Barış: Aç şunu, aç, aç. Aç, aç, aç şunu!
Dadaloğlu: Boşuna arıyorsun, açmayacak.
Barış: Ah, çok az kalmıştı! Ben onun için bu ülkeyi ayağa kaldırdım Dadaloğlu. Ben eski Barış olmadığımı ispatlamak için yaptım o soygunu. Son bir adımdı be. Buraya gelecekti, benim yoluma inanacaktı, o kadar.
Dadaloğlu: Çok güveniyorsun. Kesin aldatılırsın, hiç şaşmaz. Ayrıca senin seçtiğin yol zor, dikenli. Niye seçsin seni?
Barış: Yok, yok, yok! Sevdiğin için acı çekiyorsan daha fazla seveceksin. Benim yolumu seçene kadar vazgeçmeyeceğim. Aç şunu, aç şunu.

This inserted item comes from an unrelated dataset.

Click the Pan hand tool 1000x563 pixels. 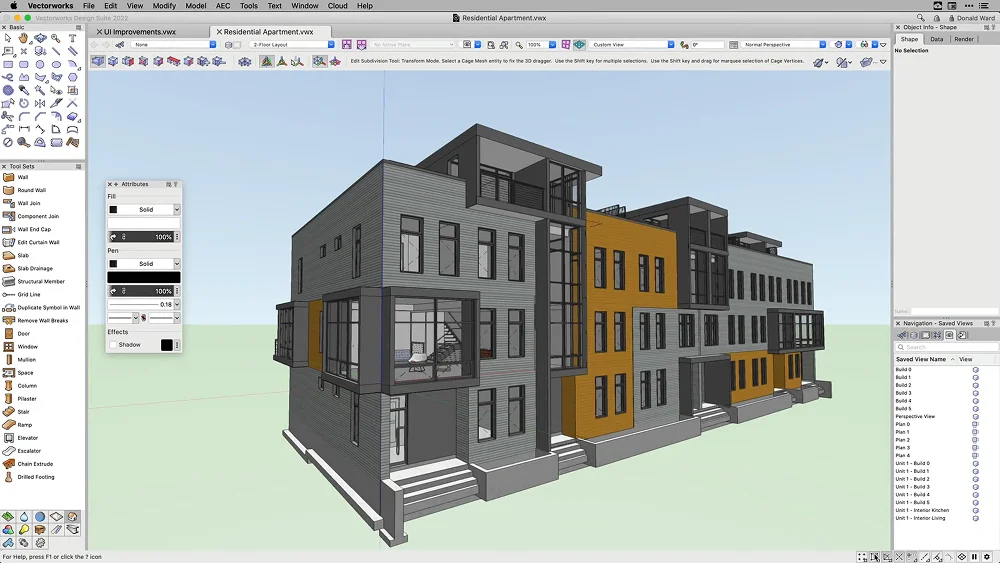[24, 38]
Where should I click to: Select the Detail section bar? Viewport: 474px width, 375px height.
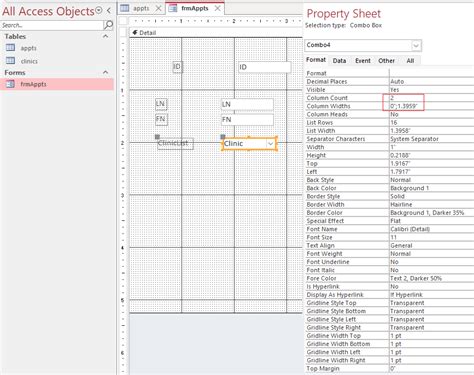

Barış: Fukara, bir tane daha versene. Oğlum niye azıcık koyuyorsun? Doldursana şunu adam gibi.
Fukara: Abi fazla olmuyor mu biraz?
Barış: Fazla mı eksik mi? Bak bakayım oradan nasıl gözüküyorum, fazla mıyım sence eksik miyim?
Fukara: Yok be abi ben senin için dedim.
Barış: Benim için? Bak oğlum, bu hayatta iki şeyin yalanını söyleyemezsin. Bir, ne kadar sarhoş olduğunun. İki, ne kadar âşık olduğunun. Şimdi bak bakayım bana, oradan bakınca sence hangisiyim? Âşık mıyım sarhoş muyum?

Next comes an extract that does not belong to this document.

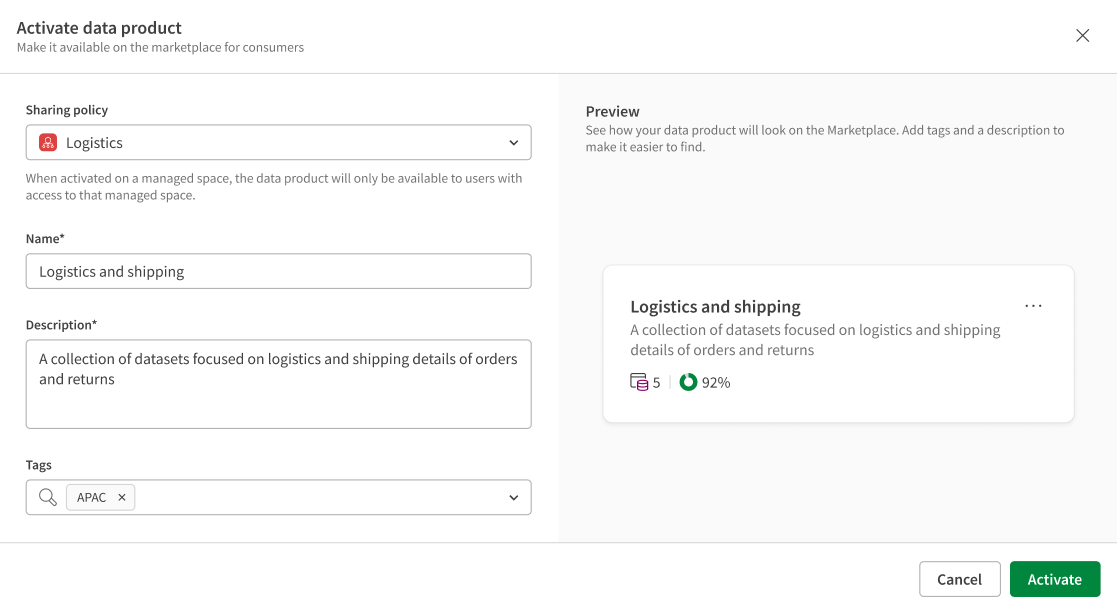Expand the Tags dropdown chevron
This screenshot has height=613, width=1117.
514,497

Sasha: Sen aşk sarhoşusun 'baby'. Bu yüzden her seferinde o Büge'ye inanıyorsun. Güveniyorsun ve sırtından bıçaklanıyorsun. İyi ki yer altında olduğumuzu söylemedin yoksa şu an bizi Fırat'a vermişti bile.
Barış: Oo, yargı 'machine'.
Sasha: Barış yeter!
Barış: İyi, peki. Tanıştırayım o zaman. İçime oturan öküz, Sasha. Sasha, içime oturan öküz.
Sasha: Ben tanıyorum o senin içine oturan öküzü. Onu sen büyüttün, sen şımarttın, tepemize çıkarttın. Senin eserin yani Barış. 'Baby' onu ne kadar çok sevdiğini inan biliyorum. Gerçekten. Canının ne kadar yandığını da biliyorum. Ama artık duygularının seni yok etmesine izin veremezsin. Hiçbir zaman yanında olmamış ve olmayacak birinin sürekli aklında olması ne kadar saçma değil mi? Lütfen artık o zehri içinden söküp atmak zorundasın Barış.
Barış: Ben bu dediğini yapamam ki. Ben onu içimden söküp atamam. İçimdeki Büge'ye dokunamam ben. O zaman benden geriye hiçbir şey kalmaz. Bak emin ol, o zaman sen bile sevmezsin beni.
Barış: Mahkûm Tolga hayatta ve savcının elinde. Bak kafam zaten (###) gibi bir de aldığımız habere bak!
Sasha: Bir de harekete geçmeyelim diye ölüm haberini yapmışlar herifin.
Rafi: Kazandıkları bu zaman içinde de konuşturmaya çalıştılar tabii.
Barış: Yok, konuşturmuş olsalar çoktan baskın yerdik. Bu savcı yine bir şeyin peşinde ama...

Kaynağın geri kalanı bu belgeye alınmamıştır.